202 Views Asked by At

I am trying to numerically integrate the Langevin equation which is given by

$$ \ddot x= -\frac{6\pi\eta a}{m} \dot x + \frac{\xi(t)}{m} $$

where $\xi(t)$ is a probability distribution.

I'm assuming a gaussian distribution

So $$<\xi(t)>_\xi= 0 \space$$ $$< \xi(t_1)\xi(t_2)>_\xi= g\delta(t_1-t_2) $$

where $g$ is the strength of the fluctuation

According to this link, the fluctuation strength is given by

$$g=2\gamma k_BT $$

where $\gamma, \space k_B, t$ are just some constants

So I will need to generate a set of points that follows the gaussian distribution to pick for $\xi(t_i)$

Now I know that the mean is $\mu=0$

So my question is, how should I decide on what to use for my variance to generate the gaussian distribution?

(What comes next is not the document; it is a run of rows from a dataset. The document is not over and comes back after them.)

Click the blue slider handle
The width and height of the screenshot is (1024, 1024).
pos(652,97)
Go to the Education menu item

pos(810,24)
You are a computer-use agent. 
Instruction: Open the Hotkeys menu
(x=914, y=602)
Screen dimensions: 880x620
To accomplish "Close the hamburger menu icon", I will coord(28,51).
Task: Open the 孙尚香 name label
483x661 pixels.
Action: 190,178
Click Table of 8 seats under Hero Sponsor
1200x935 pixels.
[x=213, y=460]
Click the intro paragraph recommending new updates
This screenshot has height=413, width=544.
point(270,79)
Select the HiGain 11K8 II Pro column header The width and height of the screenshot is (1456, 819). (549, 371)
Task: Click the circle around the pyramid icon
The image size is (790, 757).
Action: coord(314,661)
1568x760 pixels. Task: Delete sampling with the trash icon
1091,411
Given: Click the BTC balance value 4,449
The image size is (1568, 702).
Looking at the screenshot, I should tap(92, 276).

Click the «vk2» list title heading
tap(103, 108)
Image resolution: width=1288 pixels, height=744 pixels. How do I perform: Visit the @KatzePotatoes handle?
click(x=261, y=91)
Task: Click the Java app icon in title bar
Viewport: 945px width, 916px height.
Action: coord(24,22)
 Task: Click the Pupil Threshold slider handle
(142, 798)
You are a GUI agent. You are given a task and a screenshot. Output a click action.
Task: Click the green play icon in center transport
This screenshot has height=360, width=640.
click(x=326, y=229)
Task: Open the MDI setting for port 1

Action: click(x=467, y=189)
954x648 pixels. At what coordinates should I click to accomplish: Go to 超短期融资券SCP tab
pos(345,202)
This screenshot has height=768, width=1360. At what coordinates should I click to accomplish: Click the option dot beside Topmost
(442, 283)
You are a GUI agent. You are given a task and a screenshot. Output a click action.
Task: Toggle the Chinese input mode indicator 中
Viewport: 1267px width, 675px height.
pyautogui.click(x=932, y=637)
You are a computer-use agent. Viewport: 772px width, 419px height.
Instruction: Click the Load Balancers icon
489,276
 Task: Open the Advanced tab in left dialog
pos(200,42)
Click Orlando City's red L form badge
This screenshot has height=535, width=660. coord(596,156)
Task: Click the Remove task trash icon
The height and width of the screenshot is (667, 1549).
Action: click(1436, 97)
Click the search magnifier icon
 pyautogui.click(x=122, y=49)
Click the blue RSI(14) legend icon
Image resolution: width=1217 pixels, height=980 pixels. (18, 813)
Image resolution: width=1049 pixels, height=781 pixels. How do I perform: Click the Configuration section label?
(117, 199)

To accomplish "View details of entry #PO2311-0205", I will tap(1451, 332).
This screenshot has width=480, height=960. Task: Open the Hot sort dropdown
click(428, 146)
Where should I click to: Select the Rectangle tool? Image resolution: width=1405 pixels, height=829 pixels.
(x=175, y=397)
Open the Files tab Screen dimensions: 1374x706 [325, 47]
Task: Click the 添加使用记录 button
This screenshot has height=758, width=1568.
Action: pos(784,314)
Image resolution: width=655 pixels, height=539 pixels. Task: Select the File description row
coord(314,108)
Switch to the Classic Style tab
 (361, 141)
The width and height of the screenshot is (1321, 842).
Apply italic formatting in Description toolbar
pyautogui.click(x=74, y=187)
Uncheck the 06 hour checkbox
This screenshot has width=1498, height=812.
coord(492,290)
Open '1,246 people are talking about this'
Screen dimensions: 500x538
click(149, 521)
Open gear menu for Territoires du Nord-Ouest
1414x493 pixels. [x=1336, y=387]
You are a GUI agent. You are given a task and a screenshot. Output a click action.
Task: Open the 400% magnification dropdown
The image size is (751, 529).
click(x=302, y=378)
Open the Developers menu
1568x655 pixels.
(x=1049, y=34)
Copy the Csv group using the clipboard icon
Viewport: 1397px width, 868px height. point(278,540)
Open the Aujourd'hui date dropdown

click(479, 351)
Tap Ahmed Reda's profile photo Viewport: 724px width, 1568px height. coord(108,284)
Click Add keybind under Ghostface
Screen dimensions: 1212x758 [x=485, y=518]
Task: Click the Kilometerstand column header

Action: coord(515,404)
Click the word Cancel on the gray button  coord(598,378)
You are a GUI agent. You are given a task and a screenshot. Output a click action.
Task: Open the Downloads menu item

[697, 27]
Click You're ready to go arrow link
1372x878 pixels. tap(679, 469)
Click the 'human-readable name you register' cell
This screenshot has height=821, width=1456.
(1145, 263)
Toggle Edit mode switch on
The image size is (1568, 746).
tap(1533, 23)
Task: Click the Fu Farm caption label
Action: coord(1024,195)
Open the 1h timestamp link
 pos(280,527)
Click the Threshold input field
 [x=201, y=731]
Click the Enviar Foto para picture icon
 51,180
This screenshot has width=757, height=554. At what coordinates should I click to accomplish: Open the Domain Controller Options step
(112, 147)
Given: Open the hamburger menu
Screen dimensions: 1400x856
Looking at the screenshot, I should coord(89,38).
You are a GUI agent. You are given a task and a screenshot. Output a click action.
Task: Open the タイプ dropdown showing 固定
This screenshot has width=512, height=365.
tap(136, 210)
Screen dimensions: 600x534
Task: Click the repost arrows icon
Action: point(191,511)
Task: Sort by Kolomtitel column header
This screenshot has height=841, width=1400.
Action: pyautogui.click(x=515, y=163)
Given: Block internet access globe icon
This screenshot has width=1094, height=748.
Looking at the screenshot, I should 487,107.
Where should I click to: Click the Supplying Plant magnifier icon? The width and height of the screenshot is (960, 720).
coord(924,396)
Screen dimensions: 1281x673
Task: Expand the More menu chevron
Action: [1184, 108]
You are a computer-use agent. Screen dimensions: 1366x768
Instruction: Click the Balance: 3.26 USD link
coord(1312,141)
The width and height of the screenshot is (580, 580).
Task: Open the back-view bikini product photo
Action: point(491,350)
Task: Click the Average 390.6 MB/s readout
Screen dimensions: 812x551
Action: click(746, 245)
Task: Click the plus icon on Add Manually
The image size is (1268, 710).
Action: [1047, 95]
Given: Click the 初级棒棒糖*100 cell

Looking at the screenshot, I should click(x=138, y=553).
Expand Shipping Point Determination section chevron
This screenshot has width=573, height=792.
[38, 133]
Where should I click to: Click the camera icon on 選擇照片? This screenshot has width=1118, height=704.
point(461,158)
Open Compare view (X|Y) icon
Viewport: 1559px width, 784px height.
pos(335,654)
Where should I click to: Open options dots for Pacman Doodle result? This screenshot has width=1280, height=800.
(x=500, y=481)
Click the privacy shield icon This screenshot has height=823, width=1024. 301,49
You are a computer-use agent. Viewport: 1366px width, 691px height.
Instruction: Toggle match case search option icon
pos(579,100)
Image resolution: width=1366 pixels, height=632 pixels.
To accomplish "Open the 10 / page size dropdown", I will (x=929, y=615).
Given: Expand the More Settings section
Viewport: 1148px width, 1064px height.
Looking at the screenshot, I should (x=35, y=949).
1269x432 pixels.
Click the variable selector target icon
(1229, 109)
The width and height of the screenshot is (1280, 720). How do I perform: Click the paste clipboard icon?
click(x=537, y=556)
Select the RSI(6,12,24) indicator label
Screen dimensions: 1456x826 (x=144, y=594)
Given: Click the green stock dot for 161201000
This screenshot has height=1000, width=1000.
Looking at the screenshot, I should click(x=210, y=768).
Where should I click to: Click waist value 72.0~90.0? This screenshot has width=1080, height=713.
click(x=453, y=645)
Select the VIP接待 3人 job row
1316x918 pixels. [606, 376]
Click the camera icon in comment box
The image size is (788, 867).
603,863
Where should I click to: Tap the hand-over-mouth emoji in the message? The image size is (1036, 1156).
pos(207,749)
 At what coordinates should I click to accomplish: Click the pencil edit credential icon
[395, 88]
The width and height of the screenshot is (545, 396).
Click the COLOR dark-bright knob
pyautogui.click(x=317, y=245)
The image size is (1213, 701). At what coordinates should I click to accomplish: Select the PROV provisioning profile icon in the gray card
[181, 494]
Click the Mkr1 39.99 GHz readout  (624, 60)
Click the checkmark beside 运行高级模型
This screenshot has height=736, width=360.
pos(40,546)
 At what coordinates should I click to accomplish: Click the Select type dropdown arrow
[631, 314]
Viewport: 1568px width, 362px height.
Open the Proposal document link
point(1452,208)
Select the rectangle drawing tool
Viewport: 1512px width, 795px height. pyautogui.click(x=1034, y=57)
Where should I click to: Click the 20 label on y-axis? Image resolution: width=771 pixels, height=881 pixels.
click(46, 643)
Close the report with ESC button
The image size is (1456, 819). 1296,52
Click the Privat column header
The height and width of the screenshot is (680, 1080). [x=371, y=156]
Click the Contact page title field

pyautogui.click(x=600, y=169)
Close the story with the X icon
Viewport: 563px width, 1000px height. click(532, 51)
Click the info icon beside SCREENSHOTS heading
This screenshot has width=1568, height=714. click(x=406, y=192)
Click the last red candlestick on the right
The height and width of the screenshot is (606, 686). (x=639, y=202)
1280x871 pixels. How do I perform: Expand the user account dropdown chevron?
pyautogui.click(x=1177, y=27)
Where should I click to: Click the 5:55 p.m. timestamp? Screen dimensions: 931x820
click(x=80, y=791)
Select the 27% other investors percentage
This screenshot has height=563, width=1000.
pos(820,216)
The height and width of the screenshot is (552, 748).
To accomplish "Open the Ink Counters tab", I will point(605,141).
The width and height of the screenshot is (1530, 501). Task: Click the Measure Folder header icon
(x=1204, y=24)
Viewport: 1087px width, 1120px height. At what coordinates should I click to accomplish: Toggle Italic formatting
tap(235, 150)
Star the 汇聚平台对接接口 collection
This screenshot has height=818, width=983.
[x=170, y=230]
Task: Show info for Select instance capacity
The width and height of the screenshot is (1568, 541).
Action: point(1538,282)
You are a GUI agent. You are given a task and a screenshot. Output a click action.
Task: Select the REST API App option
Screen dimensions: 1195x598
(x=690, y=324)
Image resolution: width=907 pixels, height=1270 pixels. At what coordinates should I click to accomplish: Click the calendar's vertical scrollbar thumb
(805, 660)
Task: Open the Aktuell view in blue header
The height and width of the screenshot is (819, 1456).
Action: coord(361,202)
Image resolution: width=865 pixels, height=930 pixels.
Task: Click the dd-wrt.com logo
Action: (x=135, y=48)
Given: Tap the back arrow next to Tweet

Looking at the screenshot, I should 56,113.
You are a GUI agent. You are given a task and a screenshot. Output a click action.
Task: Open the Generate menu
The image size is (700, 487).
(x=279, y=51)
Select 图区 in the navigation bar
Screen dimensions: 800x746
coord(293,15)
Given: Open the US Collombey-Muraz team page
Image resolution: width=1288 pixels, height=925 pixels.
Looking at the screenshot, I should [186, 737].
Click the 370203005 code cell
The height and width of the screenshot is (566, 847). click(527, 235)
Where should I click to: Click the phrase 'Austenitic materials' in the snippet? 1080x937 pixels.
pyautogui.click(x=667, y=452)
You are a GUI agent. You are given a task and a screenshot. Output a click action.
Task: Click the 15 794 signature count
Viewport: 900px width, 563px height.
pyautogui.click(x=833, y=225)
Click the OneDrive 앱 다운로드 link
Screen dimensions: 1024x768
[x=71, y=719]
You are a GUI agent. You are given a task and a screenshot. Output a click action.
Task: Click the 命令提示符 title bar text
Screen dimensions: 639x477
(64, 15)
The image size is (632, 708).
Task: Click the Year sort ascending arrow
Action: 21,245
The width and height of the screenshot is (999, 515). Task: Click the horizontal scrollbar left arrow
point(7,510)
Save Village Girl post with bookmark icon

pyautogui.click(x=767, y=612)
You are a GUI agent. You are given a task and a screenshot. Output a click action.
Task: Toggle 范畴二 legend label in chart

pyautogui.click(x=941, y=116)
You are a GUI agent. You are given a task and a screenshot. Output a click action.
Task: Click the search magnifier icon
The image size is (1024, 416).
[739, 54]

Would it just be just $g$ directly?

1

There are 1 best solutions below

0
On BEST ANSWER

Yes, you take $g$ for the variance.

The equation

$$\langle\xi(t_1),\xi(t_2)\rangle =g\delta(t_1-t_2)$$

gives the correlation between the samples $\xi(t_1),\xi(t_2)$ at times $t_1,t_2$, and the delta function tells you that they are assumed to be not correlated at different times. The only non-zero case of the right hand side is when $t_1=t_2$. In that case you get on the left hand side the correlation of $\xi(t_1)$ with itself, which is of course the variance of $\xi(t_1)$ at time $t_1$. So, yes, you just take $g$ for the variance.